**SHORT TASK A**
Copy the passage from the talk on Gilded Age socialism word for word, starting at "The question before" and ending at "notorious Palmer Raids.".
**SHORT TASK B**
In the talk on Gilded Age socialism, list every person named in the left-to-right caption, in the order given.

**GIVEN TEXT**
----------

Second International Marxism in America: Origins and Crisis (video and audio recordings)

Gilded Age socialism — historically past?

Chris Cutrone


L-R: David Faes, Spencer Leonard, Pamela Nogales, Edward Remus, Chris Cutrone

Presented on a panel with Spencer Leonard, Pamela Nogales and Edward Remus at the 15th annual international convention of the Platypus Affiliated Society, held at the University of Chicago on March 30, 2023.

The great question regarding Marxism today is whether it is still current or rather belongs to the past: was Marxism in its highest moment confined to its contemporary period of the 2nd Industrial Revolution? — to the industrialization of the United States after the Civil War, which took place contemporaneously with that of the other countries where the 2nd Industrial Revolution was centered, Germany, Japan, Italy and Russia, where Marxism also, as in the U.S., had its greatest influence over the socialist movement.

By “Marxism” I mean, of course, not the theory of Karl Marx, but rather proletarian socialist politics in the historically Marxist mould, which combines social and political action, economic and political struggle, as opposed to other forms of socialism.

The question before us today (on this panel) is that of the historical Socialist Party of America, member of the 2nd or Socialist International, and led by Marxists such as Eugene Debs, its most prominent public political figure. Was the SPA a phenomenon specific to the era of the rapid industrialization of the U.S., the Gilded Age between the Civil War and World War I. For the SPA did not really survive the war and its aftermath, split as it was into the new Communist Party of the Third or Communist International, and repressed by the government both during the war and afterwards, in the notorious Palmer Raids.

----------

**STORED DATA**
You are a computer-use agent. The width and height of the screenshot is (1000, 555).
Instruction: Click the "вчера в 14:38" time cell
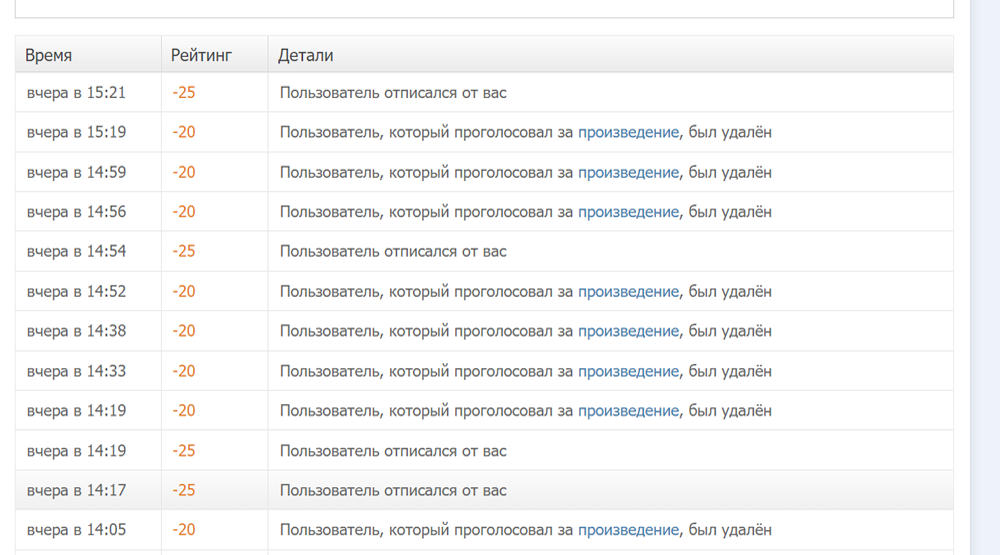(x=77, y=331)
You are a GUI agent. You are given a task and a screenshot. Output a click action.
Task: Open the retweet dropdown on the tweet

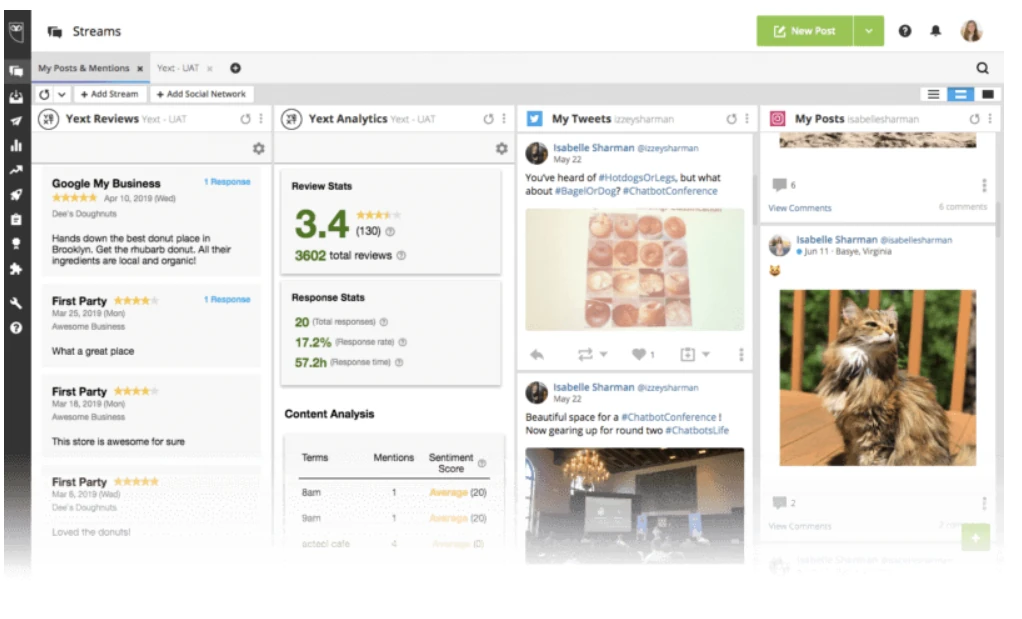(604, 355)
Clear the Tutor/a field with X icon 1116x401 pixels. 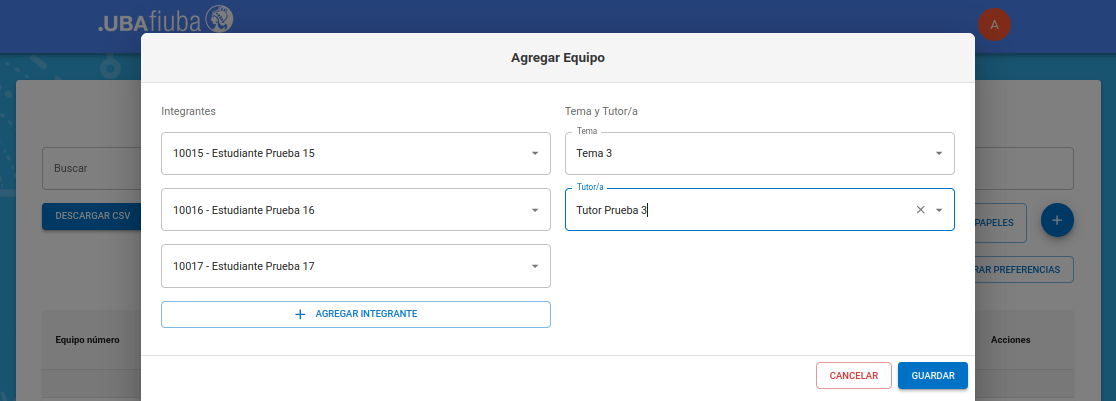click(x=920, y=210)
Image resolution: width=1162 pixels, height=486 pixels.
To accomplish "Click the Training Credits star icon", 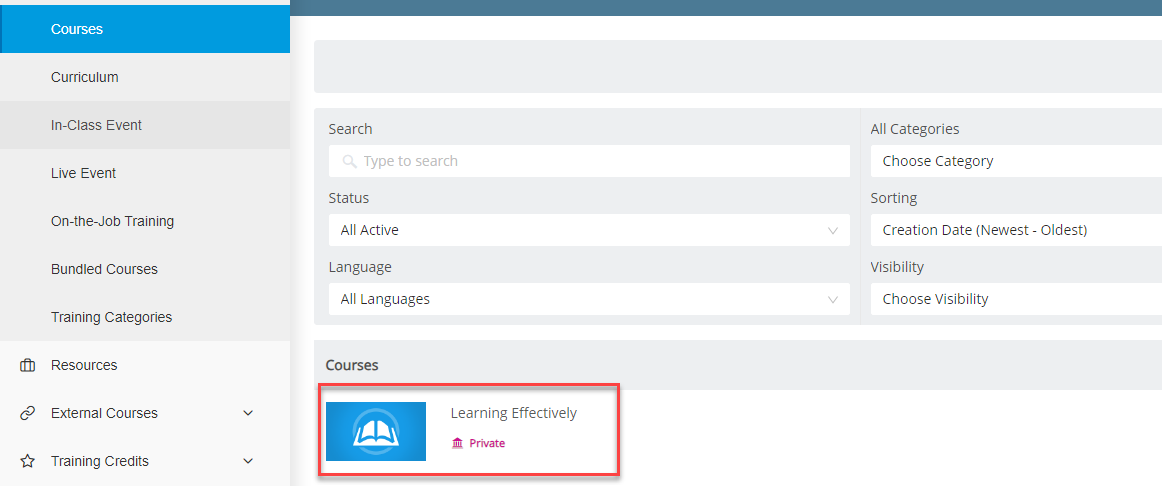I will tap(27, 462).
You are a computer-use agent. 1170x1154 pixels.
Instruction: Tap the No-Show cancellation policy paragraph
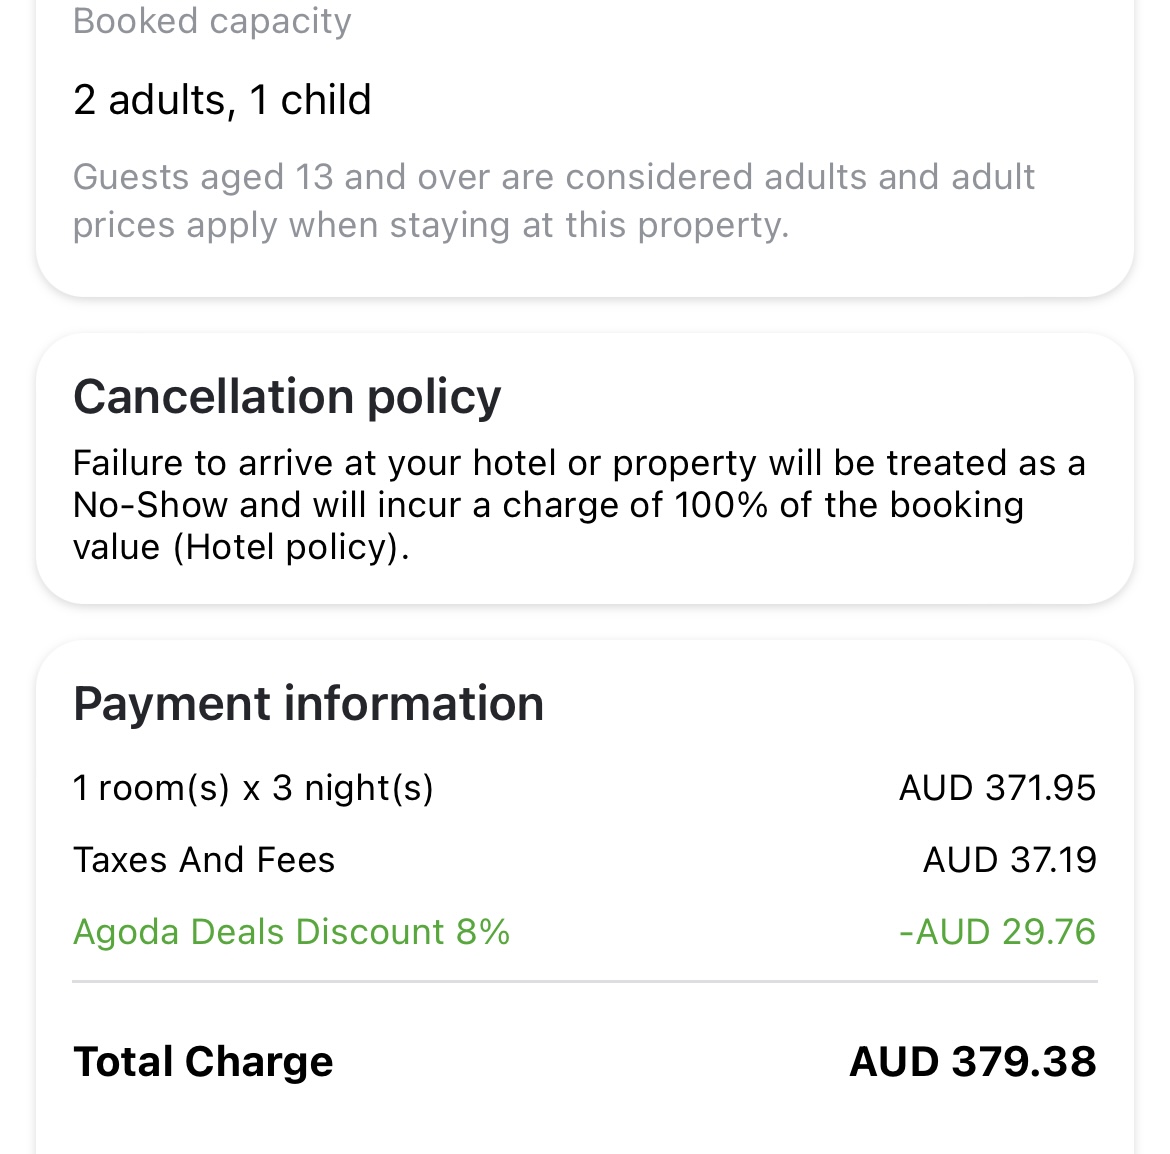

----------

**WORKED ANSWER A**
The question before us today (on this panel) is that of the historical Socialist Party of America, member of the 2nd or Socialist International, and led by Marxists such as Eugene Debs, its most prominent public political figure. Was the SPA a phenomenon specific to the era of the rapid industrialization of the U.S., the Gilded Age between the Civil War and World War I. For the SPA did not really survive the war and its aftermath, split as it was into the new Communist Party of the Third or Communist International, and repressed by the government both during the war and afterwards, in the notorious Palmer Raids.

**WORKED ANSWER B**
David Faes, Spencer Leonard, Pamela Nogales, Edward Remus, Chris Cutrone